Canagirl
Wow that's incredible! - and I thought our public health system was bad - 6 mths to see a neuro + I paid for my own blood tests because I couldn't get the doc. to order them.

Does your health system have a priority appt. process? Here (NZ) they triage your referral and decide if you are 'urgent', 'semi-urgent', 'non urgent' or 'elective' - appt. dates are made depending on this assessment and there are rules they have to follow (ie: semi-urgent have to be seen within 4 mths of being triaged - problem is there is no rule to say how long they can take to triage the referral - mine was only done the week after I rang them when I had heard nothing for 2 mths. If you're deemed 'elective' you can end up on a waiting list and then sometimes they just cull the waiting lists - usually because the govt. cuts funding - and you get bumped back and told to 'see your GP if your problem still exists' and you have to start all over again!

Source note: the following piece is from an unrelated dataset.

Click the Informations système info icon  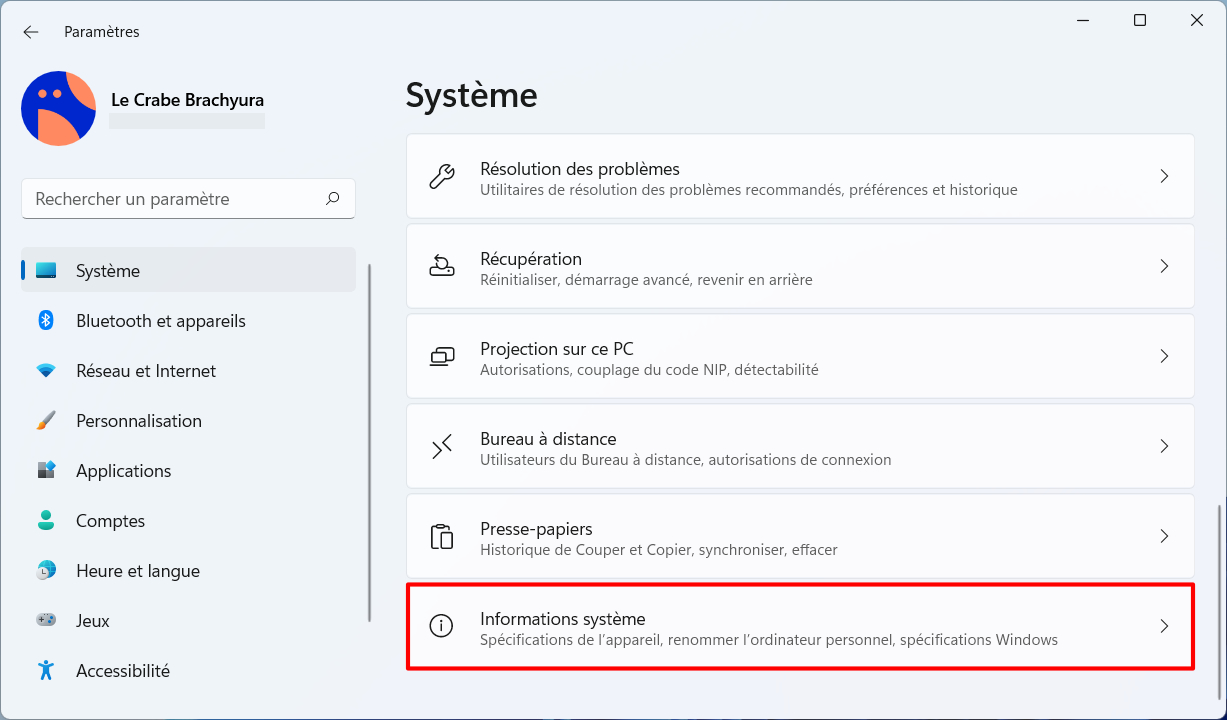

Maybe they did know you'd already had your MRI and that's why you got a long wait time (Mind you that would be crediting them with having the intelligence to figure it out!).
Have you considered e-mailing an organization like the national MS foundation and asking them if they're aware of delays for assessment in your area, and if this is what they'd typically expect for someone undergoing an MS assessment. I realize you're cleared of having MS but they'd be probably be interested to know what's happening out 'in the trenches' so to speak.

Hang in there Canagirl - happy to exchange PHS (Public Health System) rants anytime. Some day I may tell you about my last appt. - with a head of dept. that "doesn't do computers".